3. EM JEITO DE CONCLUSÃO
A concluir, é reconfortante perceber e ficar com o sentimento de que este livro é, simultaneamente:
3.1. um aleluia dos transmontanos à vida, ao trabalho, à esperança, à amizade de proximidade ou qualquer outra, à confiança, ao futuro e à felicidade que, nas palavras de Telmo Verdelho, «A nossa terra faz-nos falta para falarmos de felicidade…porque a nossa sociabilidade era (é) feita pelo gosto de reconhecer o outro, de o nomear e de o referenciar com aquela afeição crítica que sabe dar sabor à diferença de cada um»;
3.2. uma oportunidades para aprendermos uns com os outros a viver, conviver, a trabalhar e a louvar juntos o facto de «sermos esta terra e não apenas desta terra». E, ainda e sempre, a sonhar, pensar e a projectar no futuro o nosso chão, de transmontanos empenhados, porque para cada um de nós, «o impossível é para já e o milagre é para amanhã», numa contaminação potencialmente virtuosa.
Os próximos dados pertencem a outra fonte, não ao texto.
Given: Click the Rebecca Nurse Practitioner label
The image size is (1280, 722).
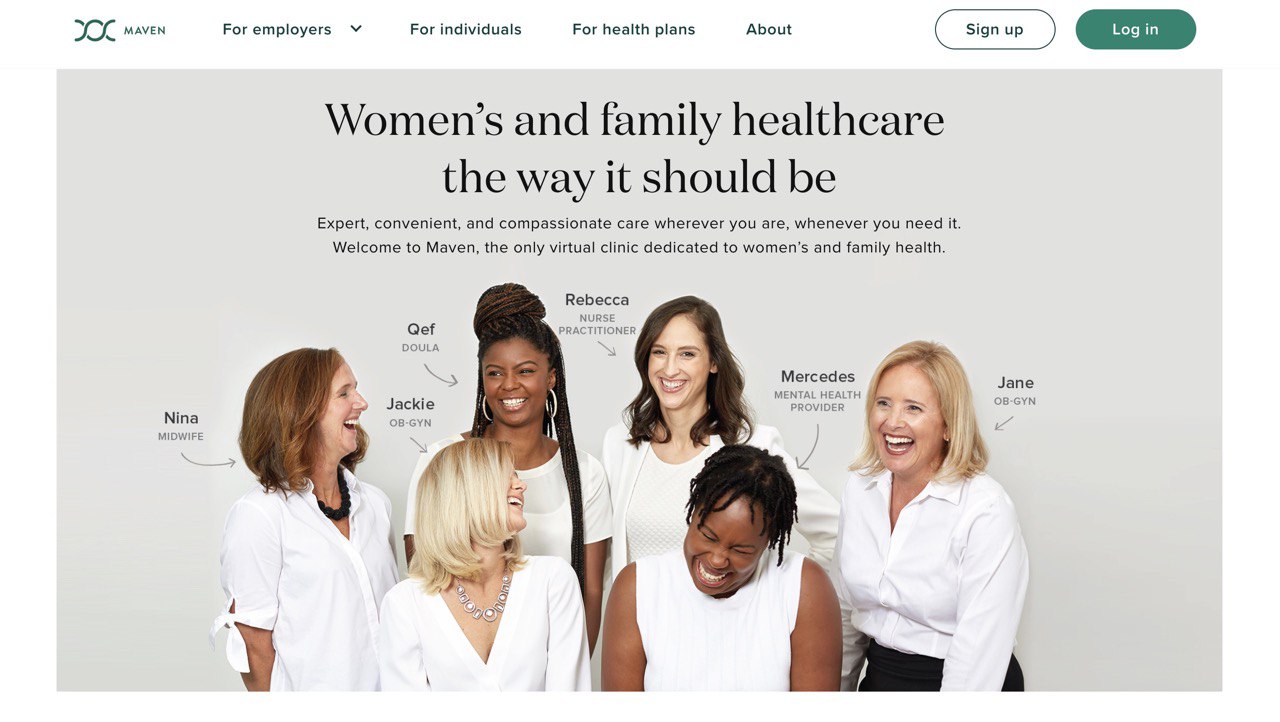Looking at the screenshot, I should click(x=597, y=314).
Deixo-vos por isso, com o universal Saint-Exupery e o Princepezinho que sempre encantará, como quem embala, a criança transmontana que vive dentro de cada um de nós:
«Aqueles que passam por nós
Não vão sós, não nos deixam sós.
Deixam um pouco de si, levam um pouco de nós».
Bem hajam todos e todas, por mais esta experiência vivenciada com amor comunitário e uma enorme cumplicidade transmontana, porque, parafraseando Vieira, «cada um é da cor do seu chão e de quantos o habitam e com os quais interagimos».
Aqui fica um daqueles enormes, sentidos e ruidosos abraços transmontanos,
Maria Márcia de Almeida Trigo
(Lagoaça,10 de Setembro, Festas de Nossa Senhora das Graças, de 2011)
A organização agradece a colaboração do Dr. Hirondino Isaías.